Officials involved in the Keystone pipeline project say they would be willing to consider changing plans to clear-cut an 85-foot-wide path through the forested banks of the Sheyenne River.

The site near Fort Ransom is a scenic area. Trans- Canada Corp., of Calgary, Alberta, already plans to place the crude oil pipeline under the scenic Pembina Gorge area in northeastern North Dakota through a directional drilling process, rather than digging a trench.

"Why not do the same in the Sheyenne River Valley?" Public Service Commissioner Susan Wefald asked company officials during a public hearing this week on the pipeline plan. "There's a scenic road (that) by North Dakota standards has a lot of tourism."

"That could be investigated, yes," said Buster Gray, TransCanada's construction consultant.

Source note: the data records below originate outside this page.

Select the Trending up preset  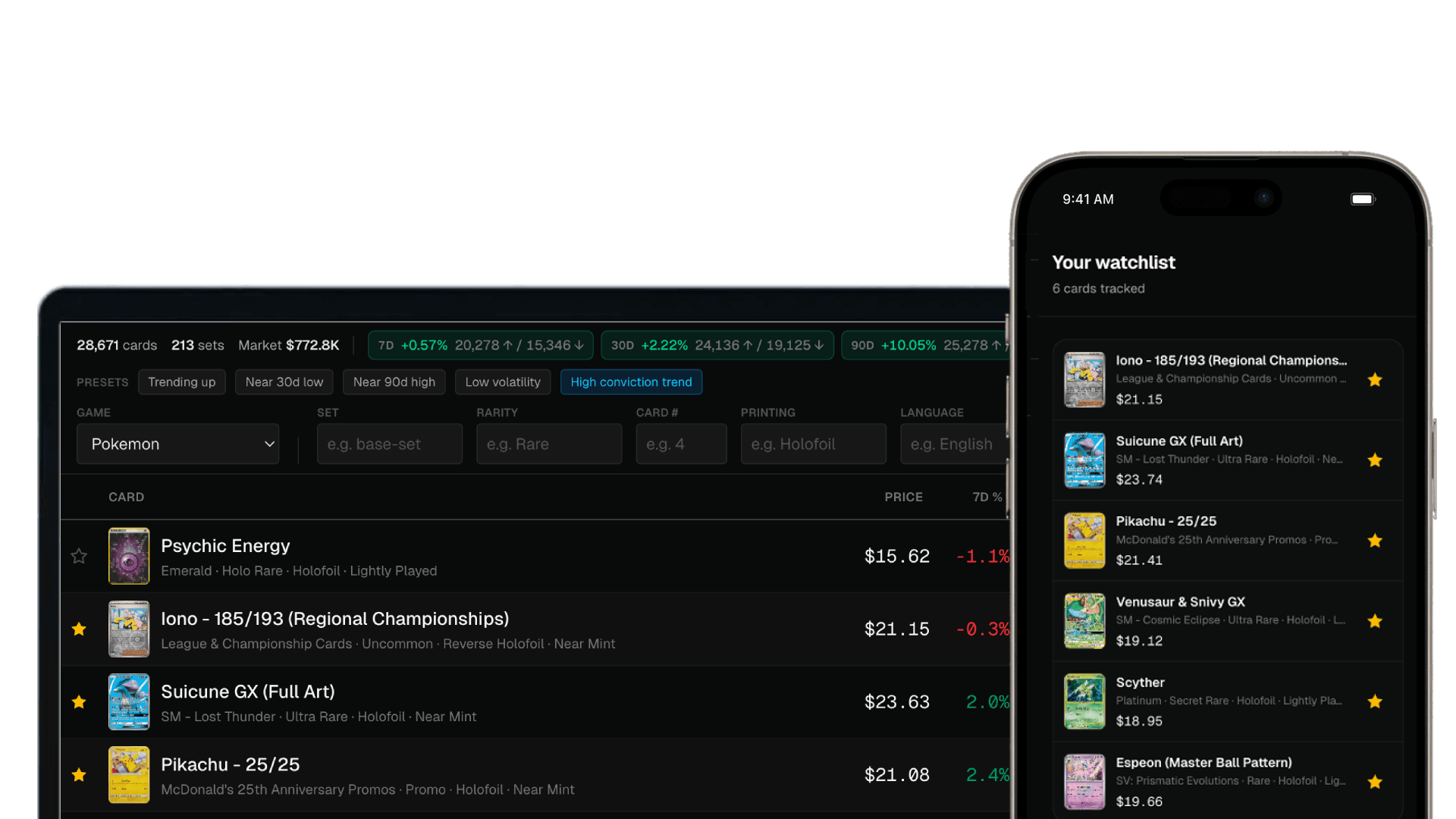coord(182,382)
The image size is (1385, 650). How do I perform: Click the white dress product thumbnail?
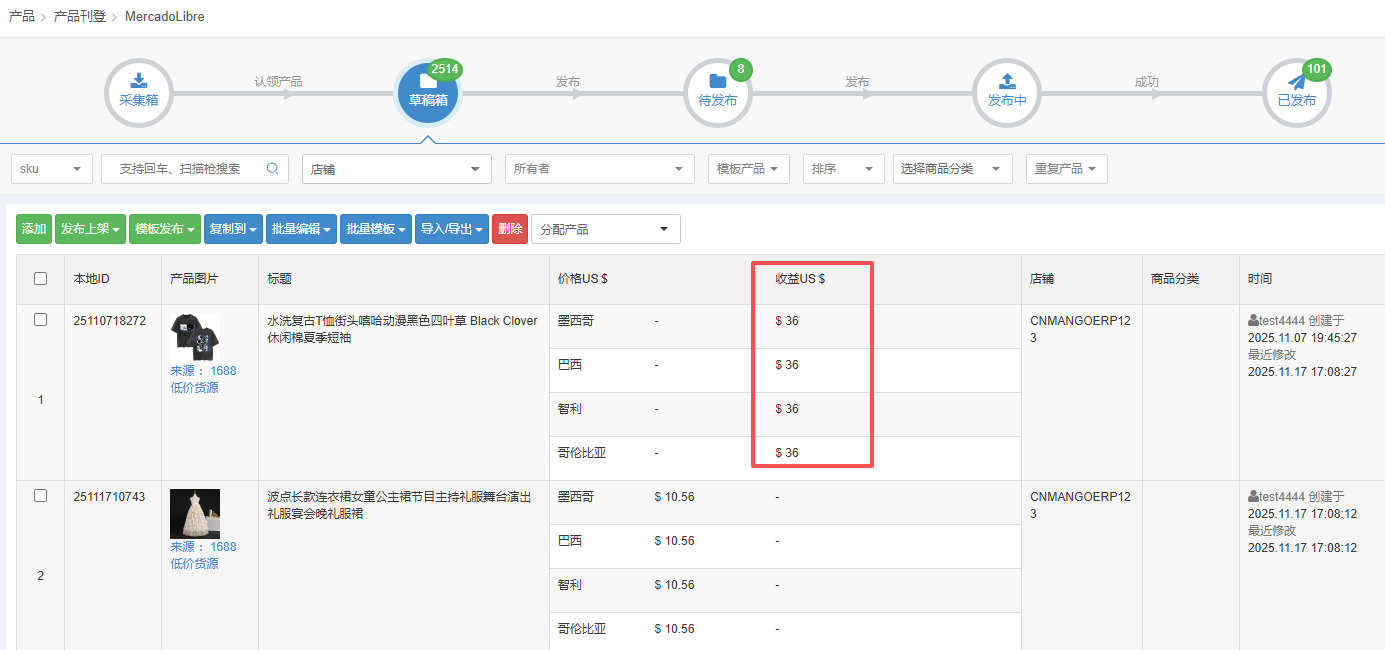coord(195,514)
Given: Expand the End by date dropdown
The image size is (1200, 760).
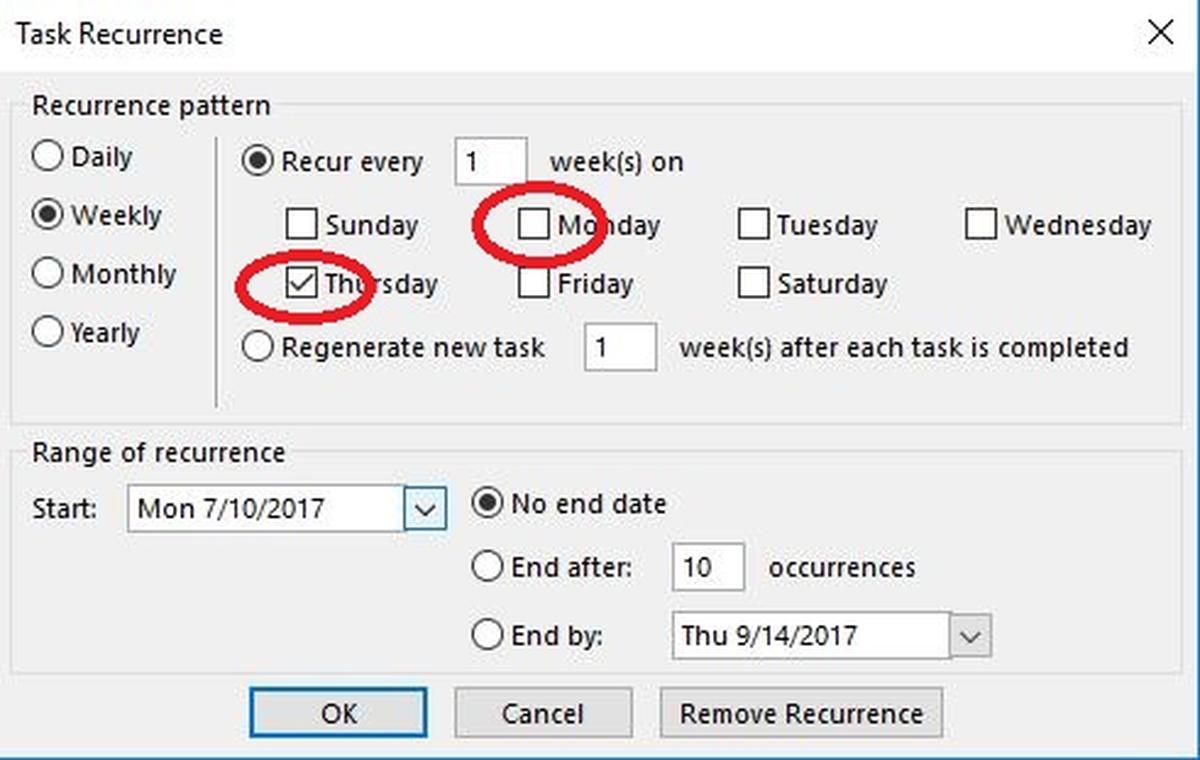Looking at the screenshot, I should (971, 636).
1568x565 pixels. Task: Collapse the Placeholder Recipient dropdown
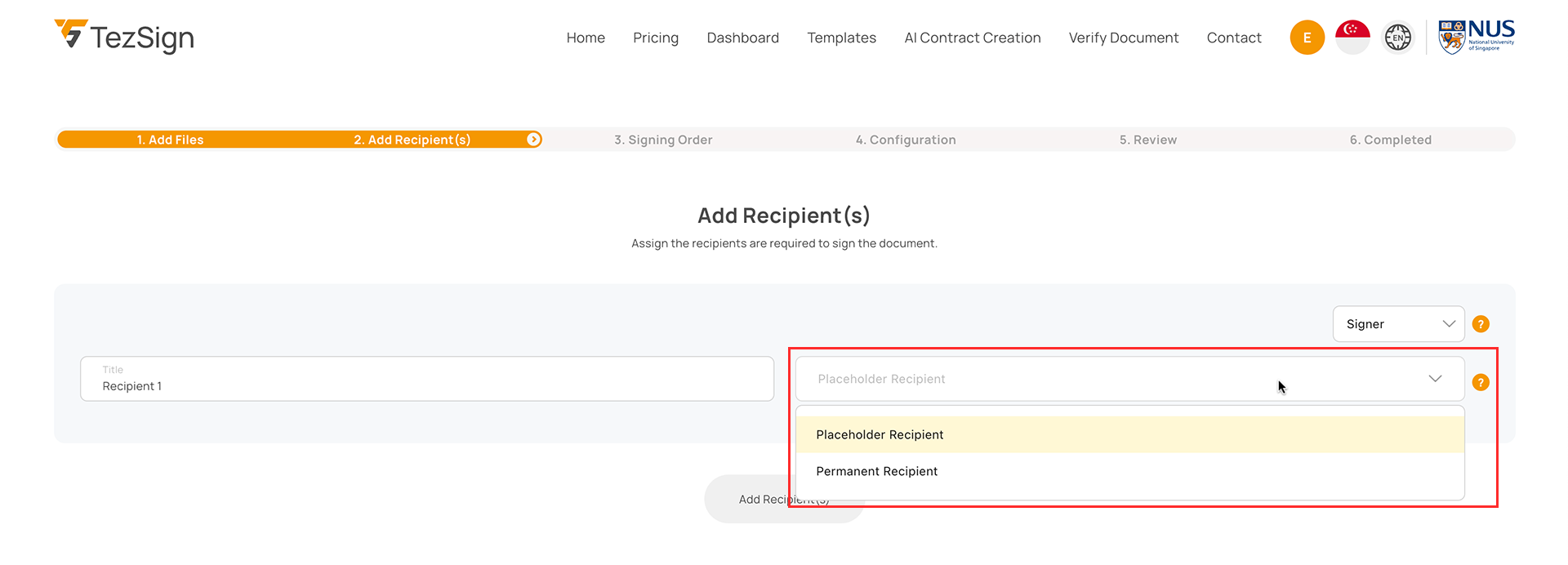pos(1434,379)
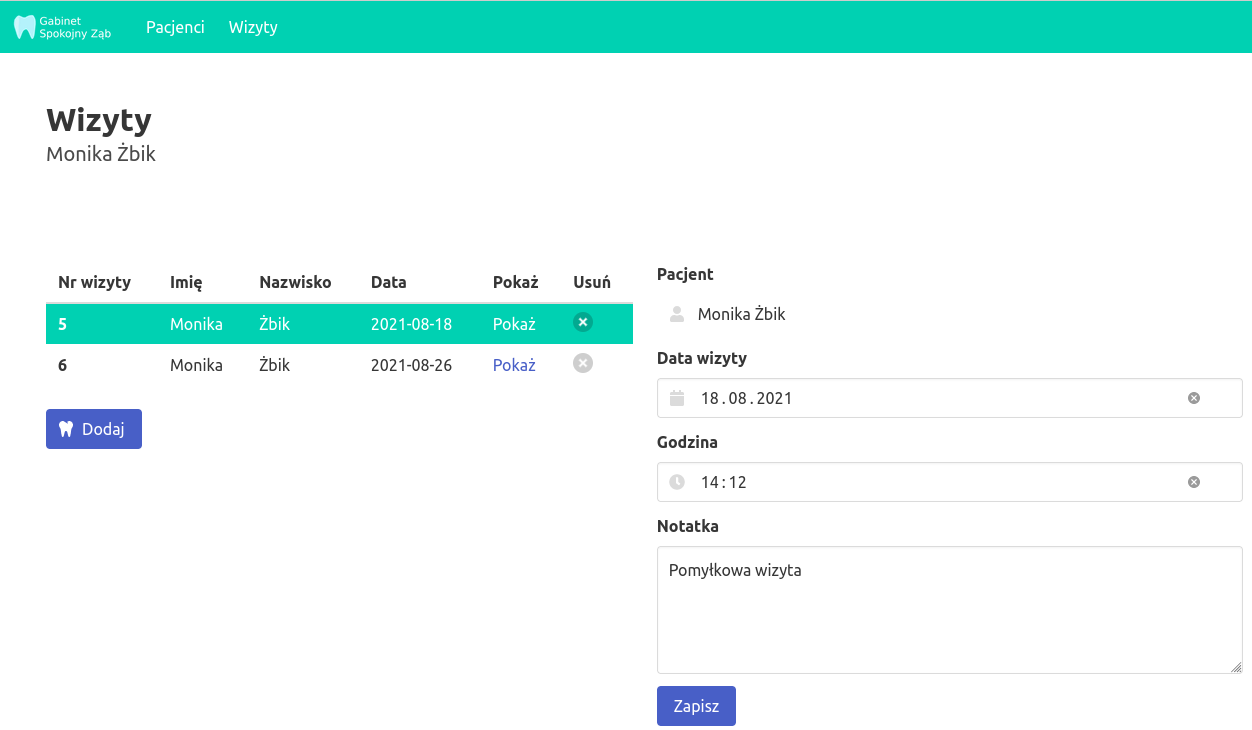Open the Pacjenci menu item
Viewport: 1252px width, 730px height.
175,27
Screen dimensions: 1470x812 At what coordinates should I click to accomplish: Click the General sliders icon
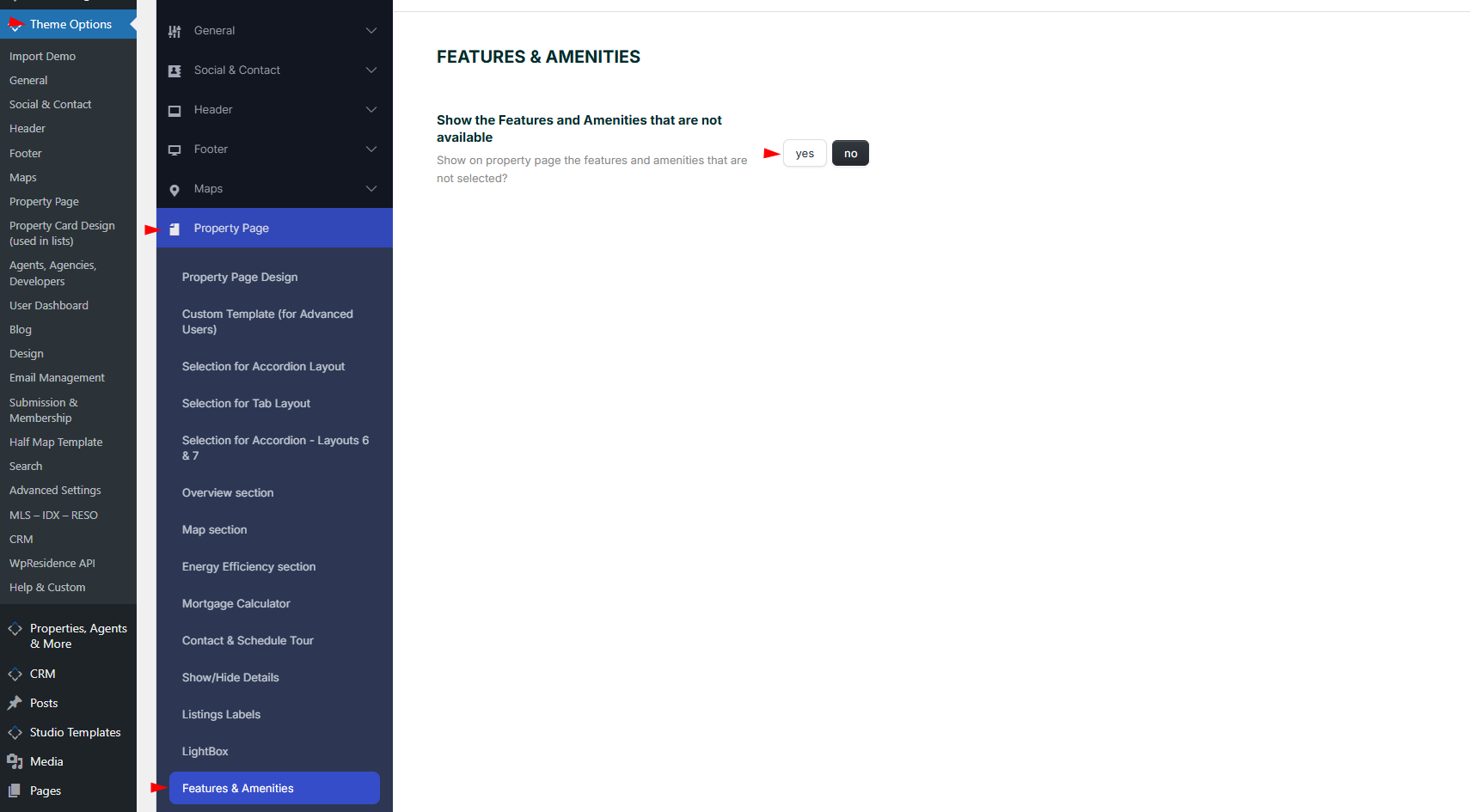coord(175,32)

The Keystone pipeline is planned to stretch more than 1,800 miles from east-central Alberta to refineries in Illinois, with a spur to Oklahoma. In North Dakota, the company proposes 218 miles of 30-inch pipeline in Cavalier, Pembina, Walsh, Nelson, Steele, Barnes, Ransom and Sargent counties.

The company wants to start building the North Dakota portion next May if it gets state approval. The Public Service Commission must decide next month whether to approve the route.

The U.S. State Department, in a draft environmental impact statement released this week,er said the $2 billion pipeline would have "limited adverse environmental impacts."

North Dakota's public service commissioners and their attorney, Bill Binek, asked TransCanada representatives about the company's land reclamation intentions, and asked the company to have a more generous tree-and-shrub replacement plan.

North Dakota regulators also are questioning why TransCanada is routing the pipeline through eastern North Dakota instead of utilizing existing pipeline corridors that cross the state diagonally.

Commissioner Tony Clark said a lot of the issues the commission must take into consideration involve river valleys, streams and aquifers that provide drinking water.

The company chose the route because it plans to convert several hundred miles of existing natural gas pipe that runs east to west through southern Saskatchewan and western Manitoba, ending north of Walhalla.